Using RV-Predict to track down race conditions

Posted on July 2nd, 2015 by Dwight Guth
Posted in RV-Match, RV-Predict

We've all had it happen: you write some multithreaded code, but when you run it, it crashes with some kind of error every second or third or hundredth run. The traditional way of trying to debug this problem is very tedious and involves attempting to reproduce the error (difficult) and then tracing the inconsistent state backwards to find the source of the race condition (even more difficult).

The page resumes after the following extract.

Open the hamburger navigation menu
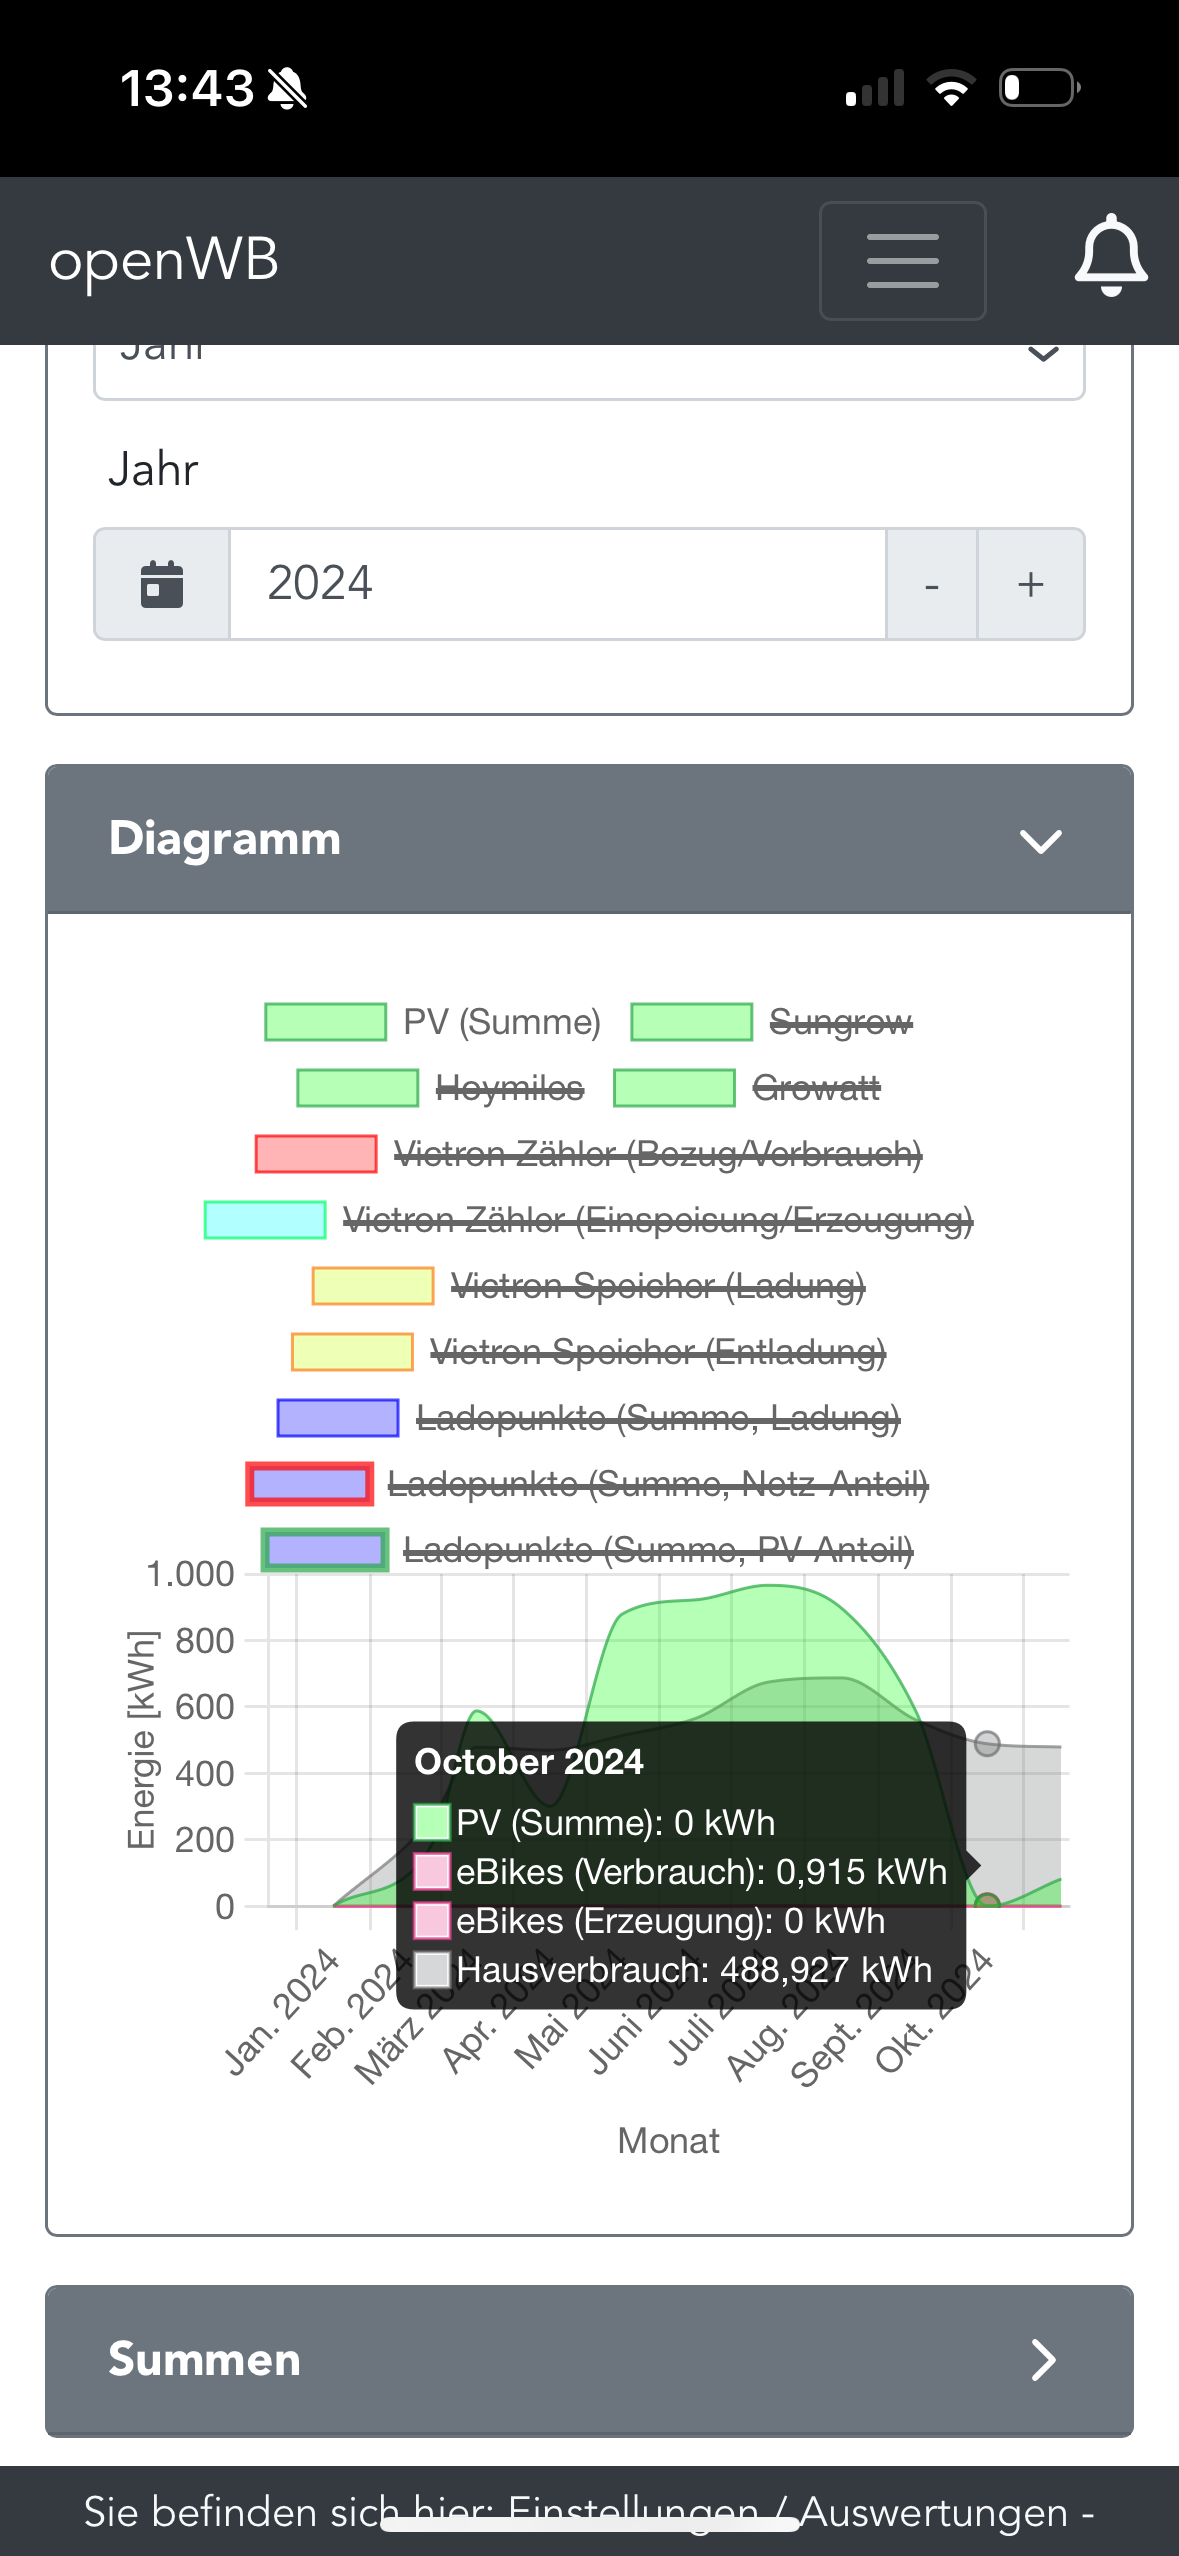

Enter RV-Predict. Today I was developing code for RV-Match when I ran into an intermittently occurring NullPointerException in its parser. Instead of trying to reproduce the bug and tracking its behavior backwards, I assumed going in that it was caused by a race condition, and ran RV-Predict on the program. After it crashed, it spat out the following error report:

Data race on field org.kframework.parser.concrete2kore.kernel.Grammar$State.counter: {{{     Concurrent write in thread T1 (locks held: {})  ---->  at org.kframework.parser.concrete2kore.kernel.Grammar$State.<init>(Grammar.java:373)         at org.kframework.parser.concrete2kore.kernel.Grammar$NonTerminal.<init>(Grammar.java:287)         at org.kframework.parser.concrete2kore.kernel.KSyntax2GrammarStatesFilter.getGrammar(KSyntax2GrammarStatesFilter.java:44)         at org.kframework.parser.concrete2kore.ParseInModule.getGrammar(ParseInModule.java:100)         at org.kframework.parser.concrete2kore.ParseInModule.parseString(ParseInModule.java:107)         at org.kframework.kompile.Kompile.performParse(Kompile.java:406)         at org.kframework.kompile.Kompile.lambda$resolveBubbles$30(Kompile.java:315)         at org.kframework.kompile.Kompile$$Lambda$110.apply(Unknown:n/a)         at org.kframework.kompile.Kompile$$Lambda$102.apply(Unknown:n/a)         at org.kframework.definition.DefinitionTransformer.apply(transformers.scala:63)         at org.kframework.kompile.Kompile.parseDefinition(Kompile.java:247)         at org.kframework.kompile.Kompile.run(Kompile.java:125)         at org.kframework.kompile.KompileFrontEnd.run(KompileFrontEnd.java:89)         at org.kframework.main.FrontEnd.main(FrontEnd.java:52)         at org.kframework.main.Main.runApplication(Main.java:109)         at org.kframework.main.Main.runApplication(Main.java:99)         at org.kframework.main.Main.main(Main.java:51)     T1 is the main thread     Concurrent read in thread T16 (locks held: {})  ---->  at org.kframework.parser.concrete2kore.kernel.Grammar$State.<init>(Grammar.java:373)         at org.kframework.parser.concrete2kore.kernel.Grammar$NonTerminal.<init>(Grammar.java:287)         at org.kframework.parser.concrete2kore.kernel.KSyntax2GrammarStatesFilter.getGrammar(KSyntax2GrammarStatesFilter.java:44)         at org.kframework.parser.concrete2kore.ParseInModule.getGrammar(ParseInModule.java:100)         at org.kframework.parser.concrete2kore.ParseInModule.parseString(ParseInModule.java:107)         at org.kframework.kompile.Kompile.performParse(Kompile.java:406)         at org.kframework.kompile.Kompile.lambda$resolveBubbles$30(Kompile.java:315)         at org.kframework.kompile.Kompile$$Lambda$110.apply(Unknown:n/a)     T16 is created by n/a }}}

Turns out I had written the following snippet of code:

private static int counter = 0; final int uniqueId = counter++;

Sadly, post-increment is not an atomic operation, making this code not thread-safe.
The fix is simple, though, thankfully:

private static int counter = 0; final int uniqueId; public State() { ... synchronized (State.class) { uniqueId = counter++; } }

By using RV-Predict to localize the race down to a single read and a single write on a field, I was able to quite rapidly locate the bug and fix it without even having to be able to reproduce it.